--- Data provided ---

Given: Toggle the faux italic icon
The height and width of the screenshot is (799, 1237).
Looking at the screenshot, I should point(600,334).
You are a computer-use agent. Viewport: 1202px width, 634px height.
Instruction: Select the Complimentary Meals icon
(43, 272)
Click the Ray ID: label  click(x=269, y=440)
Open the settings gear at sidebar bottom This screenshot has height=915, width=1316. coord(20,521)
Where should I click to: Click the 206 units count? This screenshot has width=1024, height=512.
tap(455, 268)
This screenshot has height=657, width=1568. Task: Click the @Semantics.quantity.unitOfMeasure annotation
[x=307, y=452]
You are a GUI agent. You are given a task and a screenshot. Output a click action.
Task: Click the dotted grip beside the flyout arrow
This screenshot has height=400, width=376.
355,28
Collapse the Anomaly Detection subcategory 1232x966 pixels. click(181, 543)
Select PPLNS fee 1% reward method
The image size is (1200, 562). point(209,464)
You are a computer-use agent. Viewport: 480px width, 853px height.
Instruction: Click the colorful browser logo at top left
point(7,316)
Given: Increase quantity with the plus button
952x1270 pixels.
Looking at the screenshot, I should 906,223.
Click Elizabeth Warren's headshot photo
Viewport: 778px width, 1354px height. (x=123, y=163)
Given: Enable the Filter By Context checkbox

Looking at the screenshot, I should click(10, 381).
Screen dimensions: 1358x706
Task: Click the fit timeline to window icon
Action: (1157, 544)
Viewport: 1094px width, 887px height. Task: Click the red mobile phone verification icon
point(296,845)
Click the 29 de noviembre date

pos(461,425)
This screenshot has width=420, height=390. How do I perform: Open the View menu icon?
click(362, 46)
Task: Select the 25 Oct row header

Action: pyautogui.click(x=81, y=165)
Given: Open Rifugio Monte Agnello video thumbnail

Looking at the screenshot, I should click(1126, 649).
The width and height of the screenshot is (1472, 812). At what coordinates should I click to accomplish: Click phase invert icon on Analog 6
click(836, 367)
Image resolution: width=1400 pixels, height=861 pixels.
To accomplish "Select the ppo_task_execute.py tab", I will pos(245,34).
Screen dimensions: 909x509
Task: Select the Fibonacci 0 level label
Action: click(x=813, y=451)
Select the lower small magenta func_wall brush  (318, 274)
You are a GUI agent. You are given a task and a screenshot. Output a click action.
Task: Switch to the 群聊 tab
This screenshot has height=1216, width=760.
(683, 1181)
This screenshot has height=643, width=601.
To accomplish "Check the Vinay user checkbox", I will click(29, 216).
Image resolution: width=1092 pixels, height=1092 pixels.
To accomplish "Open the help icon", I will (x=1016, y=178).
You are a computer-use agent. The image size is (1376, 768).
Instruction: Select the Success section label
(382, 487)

---

_Brief_. Rewrite all of the rows above with every "Instruction" changed to "Command", leaving everything else unchanged.

_Answer_.
Given: Toggle the faux italic icon
The height and width of the screenshot is (799, 1237).
Looking at the screenshot, I should point(600,334).
You are a computer-use agent. Viewport: 1202px width, 634px height.
Command: Select the Complimentary Meals icon
(43, 272)
Click the Ray ID: label  click(x=269, y=440)
Open the settings gear at sidebar bottom This screenshot has height=915, width=1316. coord(20,521)
Where should I click to: Click the 206 units count? This screenshot has width=1024, height=512.
tap(455, 268)
This screenshot has height=657, width=1568. Task: Click the @Semantics.quantity.unitOfMeasure annotation
[x=307, y=452]
You are a GUI agent. You are given a task and a screenshot. Output a click action.
Task: Click the dotted grip beside the flyout arrow
This screenshot has height=400, width=376.
355,28
Collapse the Anomaly Detection subcategory 1232x966 pixels. click(181, 543)
Select PPLNS fee 1% reward method
The image size is (1200, 562). point(209,464)
You are a computer-use agent. Viewport: 480px width, 853px height.
Command: Click the colorful browser logo at top left
point(7,316)
Given: Increase quantity with the plus button
952x1270 pixels.
Looking at the screenshot, I should 906,223.
Click Elizabeth Warren's headshot photo
Viewport: 778px width, 1354px height. (x=123, y=163)
Given: Enable the Filter By Context checkbox

Looking at the screenshot, I should click(10, 381).
Screen dimensions: 1358x706
Task: Click the fit timeline to window icon
Action: (1157, 544)
Viewport: 1094px width, 887px height. Task: Click the red mobile phone verification icon
point(296,845)
Click the 29 de noviembre date

pos(461,425)
This screenshot has width=420, height=390. How do I perform: Open the View menu icon?
click(362, 46)
Task: Select the 25 Oct row header

Action: pyautogui.click(x=81, y=165)
Given: Open Rifugio Monte Agnello video thumbnail

Looking at the screenshot, I should click(1126, 649).
The width and height of the screenshot is (1472, 812). At what coordinates should I click to accomplish: Click phase invert icon on Analog 6
click(836, 367)
Image resolution: width=1400 pixels, height=861 pixels.
To accomplish "Select the ppo_task_execute.py tab", I will pos(245,34).
Screen dimensions: 909x509
Task: Select the Fibonacci 0 level label
Action: click(x=813, y=451)
Select the lower small magenta func_wall brush  (318, 274)
You are a GUI agent. You are given a task and a screenshot. Output a click action.
Task: Switch to the 群聊 tab
This screenshot has height=1216, width=760.
(683, 1181)
This screenshot has height=643, width=601.
To accomplish "Check the Vinay user checkbox", I will click(29, 216).
Image resolution: width=1092 pixels, height=1092 pixels.
To accomplish "Open the help icon", I will (x=1016, y=178).
You are a computer-use agent. The image size is (1376, 768).
Command: Select the Success section label
(382, 487)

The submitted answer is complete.